13 segundos is a Venezuelan drama film released in 2006, directed by Freddy Fadel and starring Gabriela Vergara, Lourdes Valera, Daniela Alvarado, Víctor Cámara, Roberto Lamarca, Augusto Galíndez.

== Plot ==
A story inspired by real events where five babies and their mothers expose their fears in a bet between life and death; a cruel reality will lead them to discover that, when it comes to survival, every second counts.

== Cast ==

- Gabriela Vergara as Claudia
- Lourdes Valera as Mercedes
- Daniela Alvarado as Luisa
- Víctor Cámara as Dr. Eduardo Valladares
- Roberto Lamarca as Alonso
- Augusto Galíndez as Manuel
- Nohely Arteaga as Lorena de Valladares
- Emma Rabbe as Isaura
- Sabrina Seara as Daniela
- Norkys Batista as Mariela

== Reception ==
Panfletonegro gave it an extremely critical review, describing the film as having poor aesthetics, calling the in-utero shots "particularly irritating and repulsive." The reviewer criticizes the film for being literal, heavy-handed, and having a conservative anti-abortion message.
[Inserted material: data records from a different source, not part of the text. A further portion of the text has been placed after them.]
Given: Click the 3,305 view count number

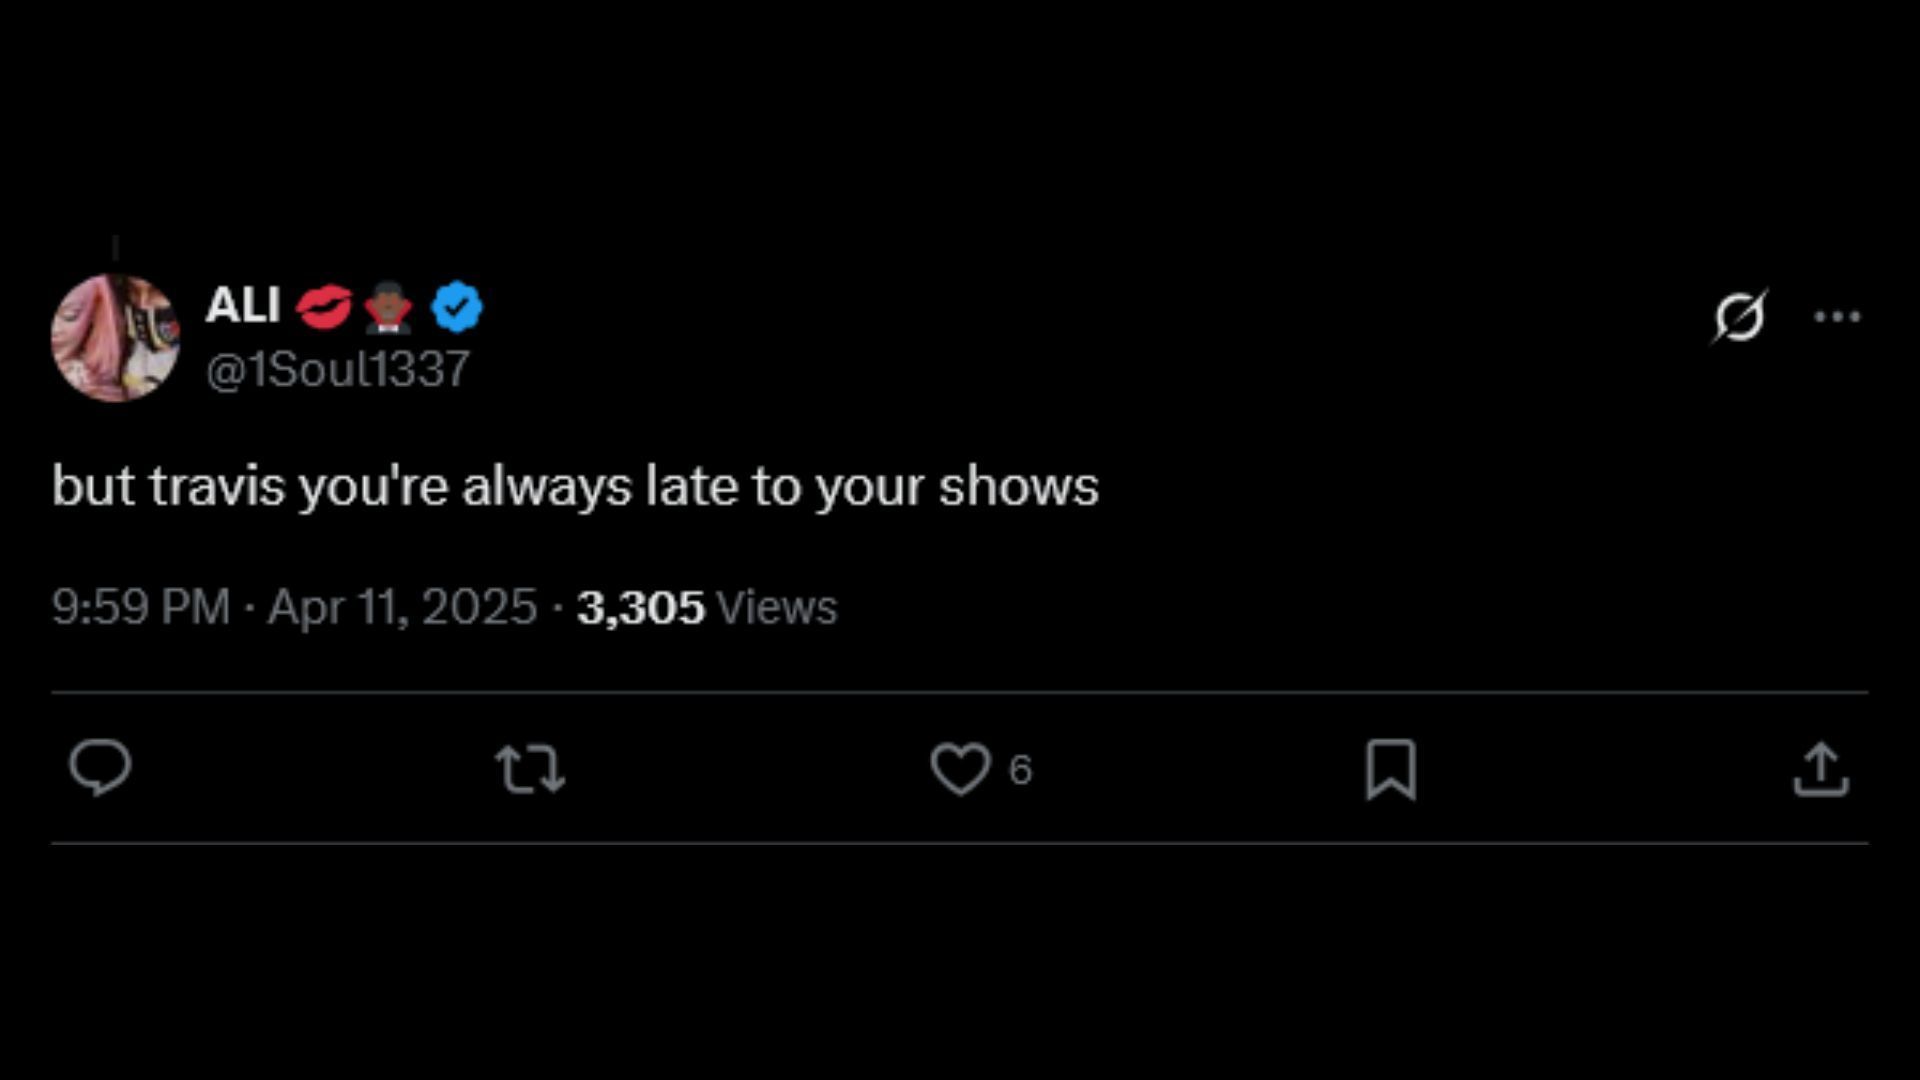Looking at the screenshot, I should (x=640, y=607).
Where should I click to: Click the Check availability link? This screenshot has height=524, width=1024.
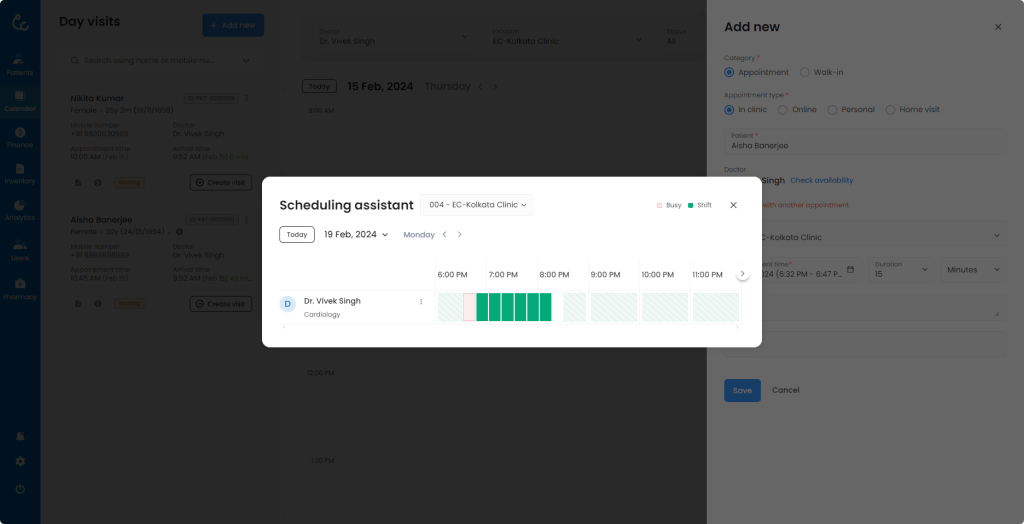click(821, 181)
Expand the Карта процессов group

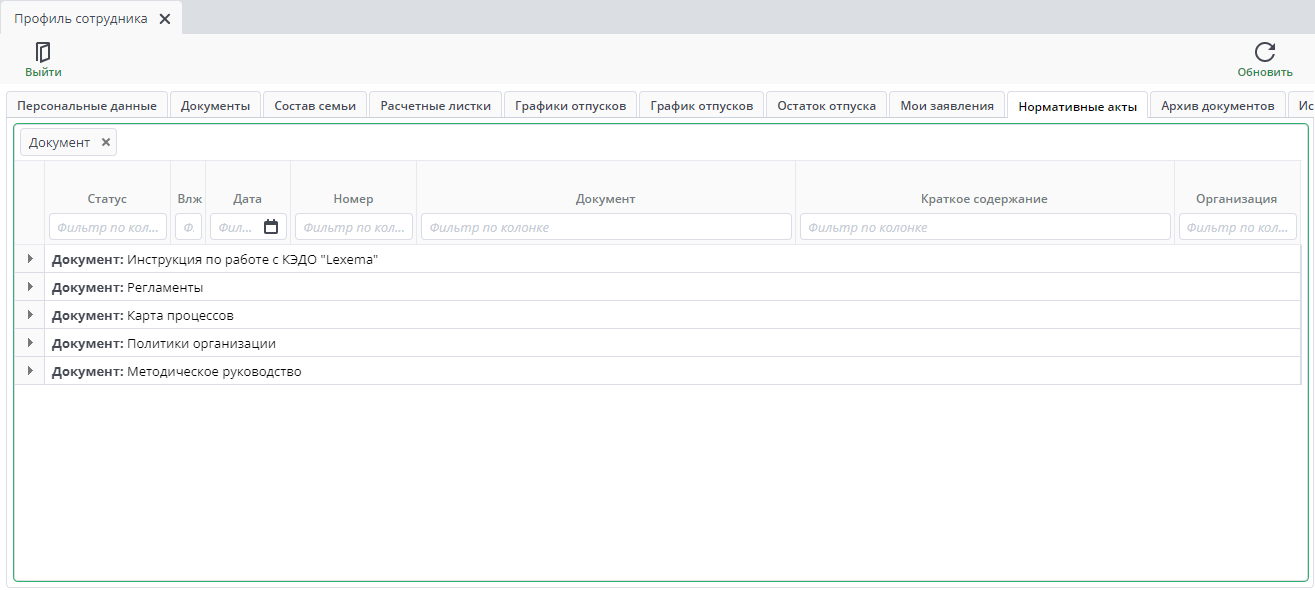point(30,315)
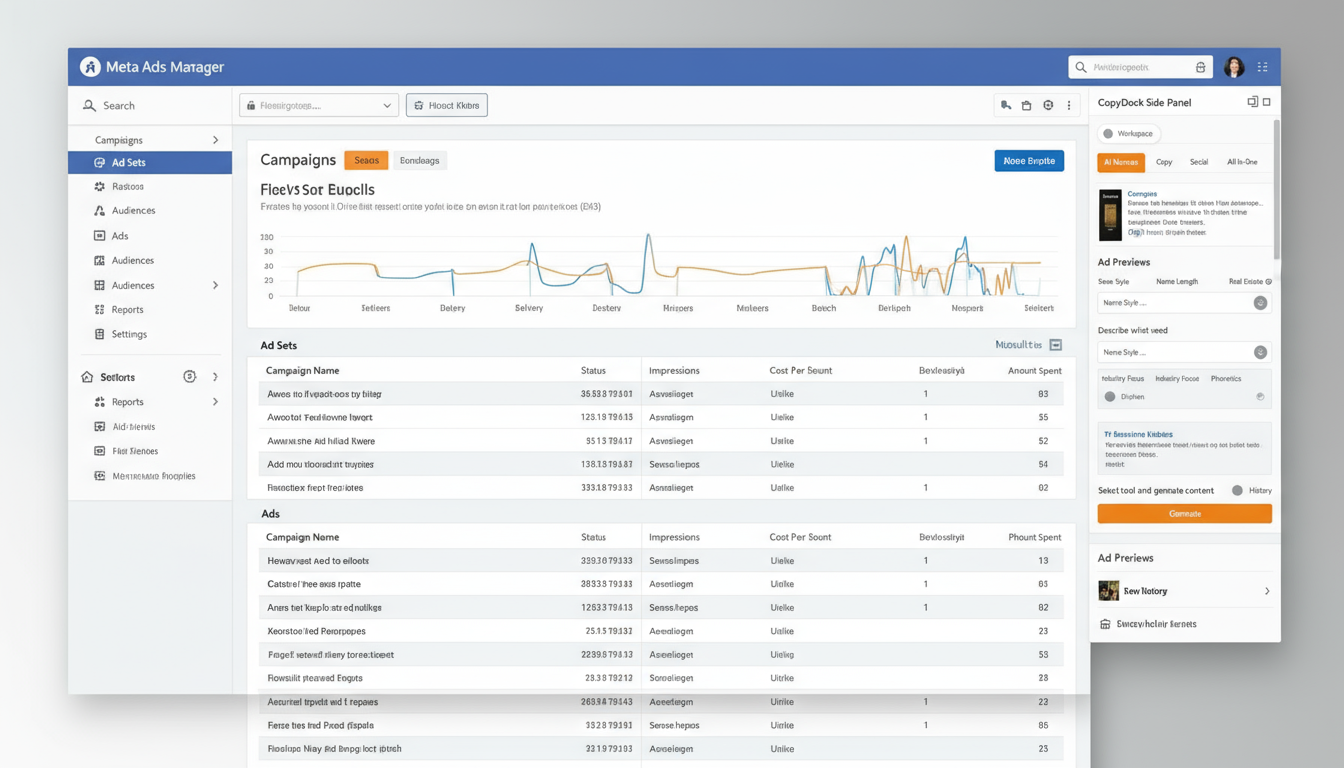Click the Meta logo icon in header
The height and width of the screenshot is (768, 1344).
point(91,67)
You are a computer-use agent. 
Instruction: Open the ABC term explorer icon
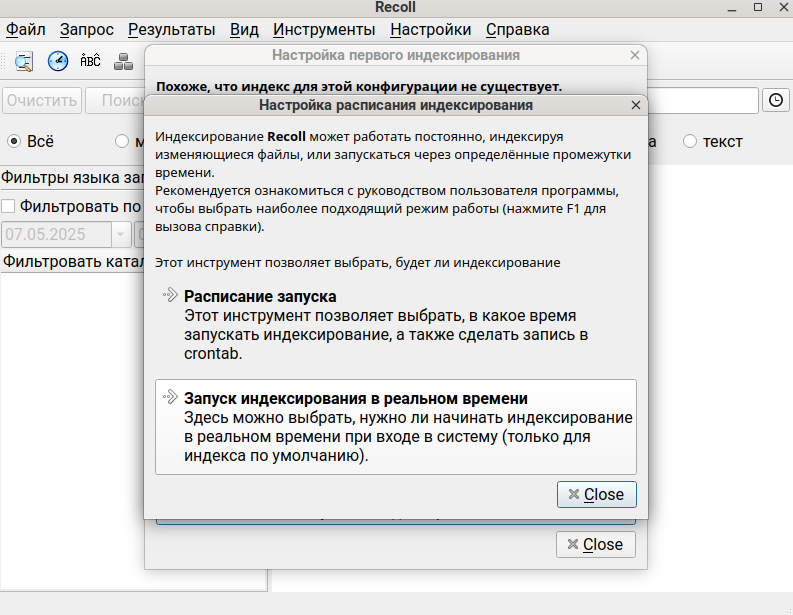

Describes it as "anticine" (anti-cinema) that underestimates its audience.

In an interview, actress Gabriela Vergara discusses her role and the film's approach to abortion, stating the film aims to show both pros and cons of abortion without taking a definitive position.

FULLTV stated "Good, fulfills its objective of entertaining. The plot is interesting and the characters stand out."